Counsel's performance in this case was not deficient merely because he urged Turner to plea bargain. Counsel sought to suppress the physical test results, but the trial court denied the motion. Failure to prevail on an issue does not show incompetency of counsel. Powell v. State (1982), Ind., 440 N.E.2d 1114, 1118. As we stated in Issue I, the trial court had jurisdiction over Turner so objection by counsel would have brought him no relief. The hearsay testimony Turner complains of was not inadmissible hearsay because the declarants were available at trial and subject to cross-examination. Patterson v.

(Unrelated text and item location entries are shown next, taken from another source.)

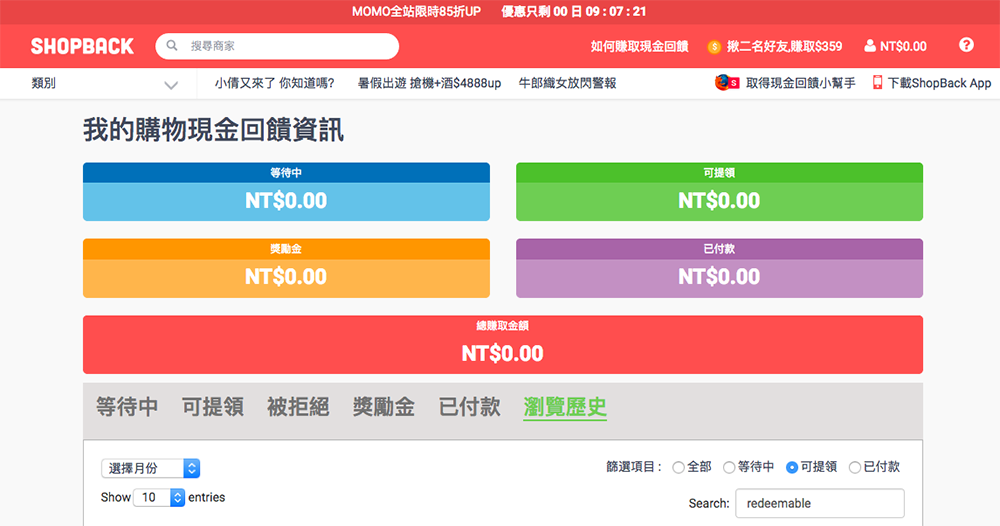Viewport: 1000px width, 526px height.
Task: Click the green 可提領 balance box
Action: 719,192
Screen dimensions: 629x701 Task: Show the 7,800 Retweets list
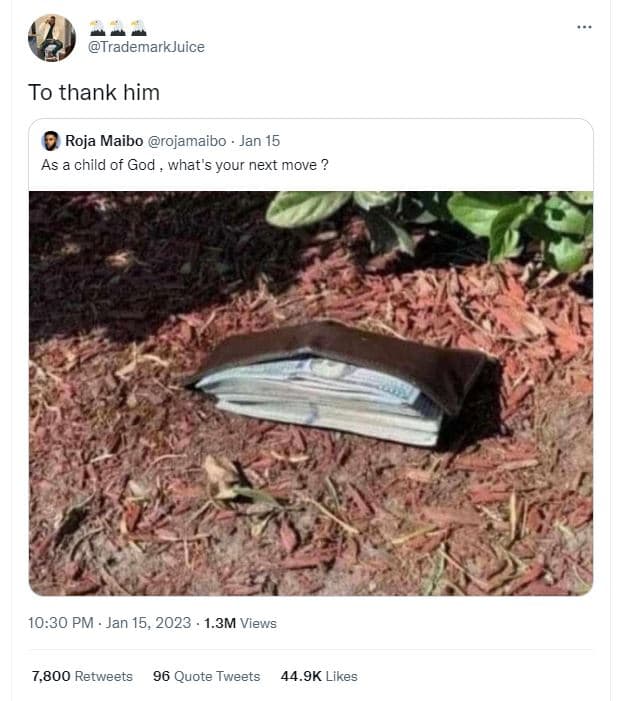point(82,676)
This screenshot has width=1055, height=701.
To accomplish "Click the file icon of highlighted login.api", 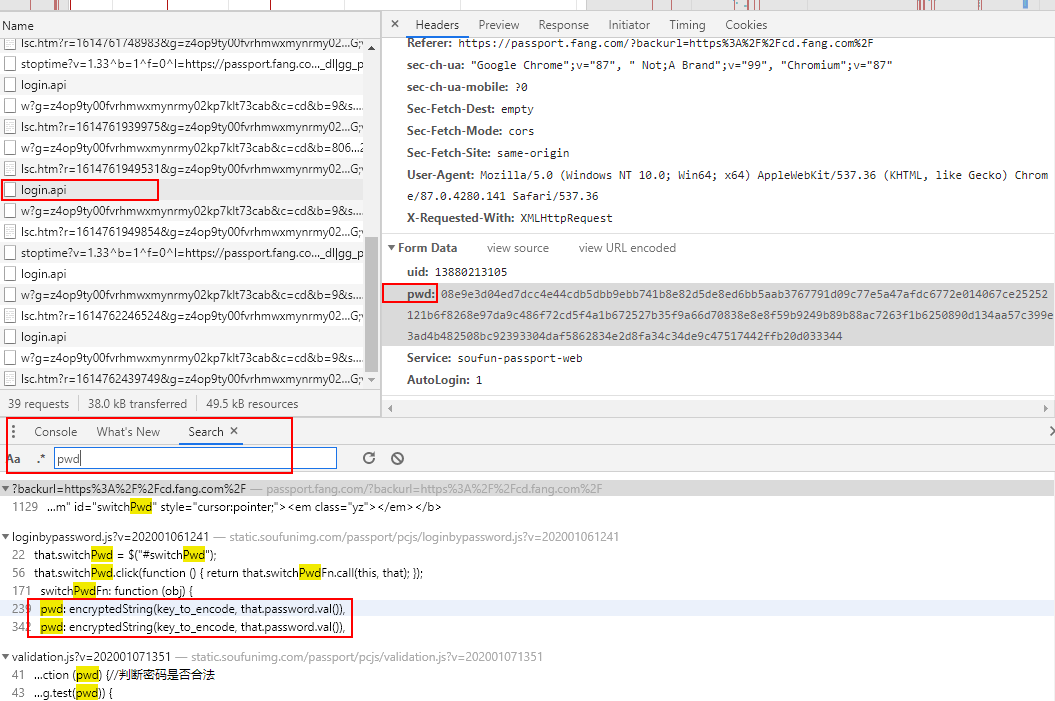I will 11,189.
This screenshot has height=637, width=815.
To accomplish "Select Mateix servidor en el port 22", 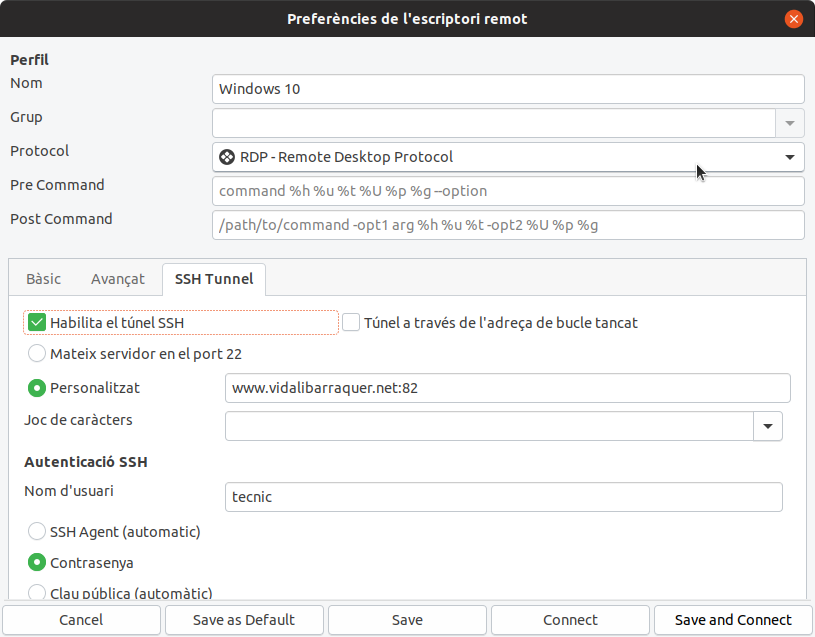I will [x=37, y=354].
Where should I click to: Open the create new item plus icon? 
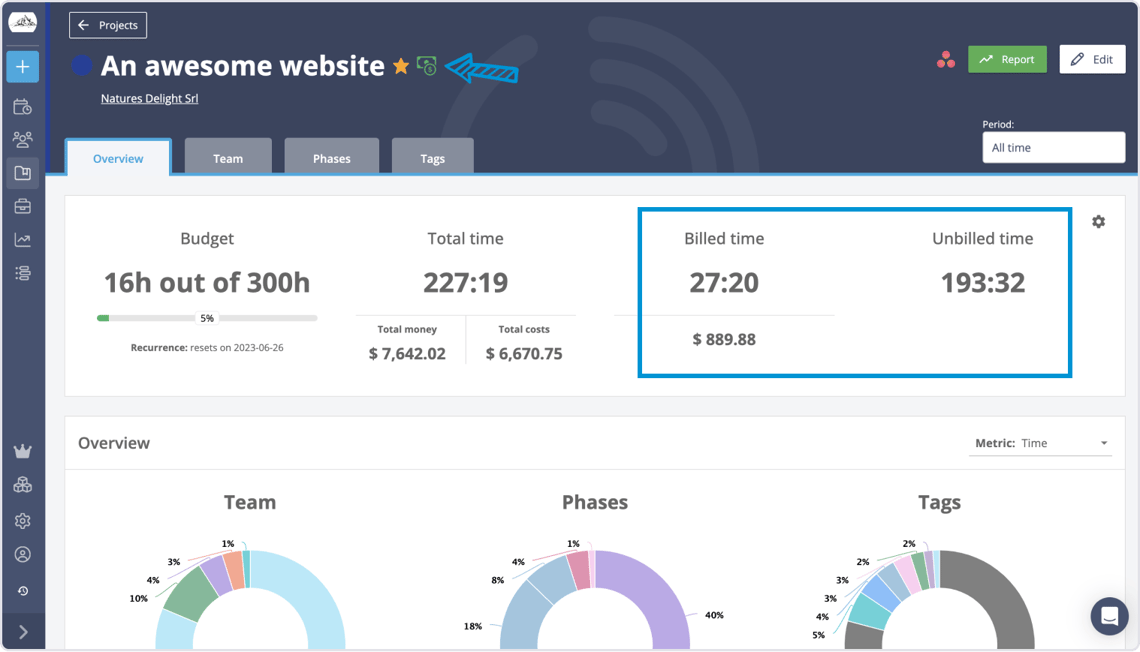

State (1975), 263 Ind. 55, 58, 324 N.E.2d 482, 484-84. Furthermore, the same evidence was in the record from other witnesses and was therefore cumulative. Evidence which is merely cumulative is not *548 grounds for reversal. Watkins v. State (1984), Ind., 460 N.E.2d 514, 515. Finally, Turner has not shown us how he was prejudiced in any way by counsel's failure to strike a juror with a D.U.I. charge pending in another court. His claim of prejudice is based on speculation. Bare assertions of error are not available for review. See Wagner v. State (1985), Ind. 474 N.E.2d 476, 486. Since Turner has failed to carry his burden, there is no error here.
The trial court is affirmed.
SHEPARD, C.J., and DeBRULER, GIVAN and DICKSON, JJ., concur.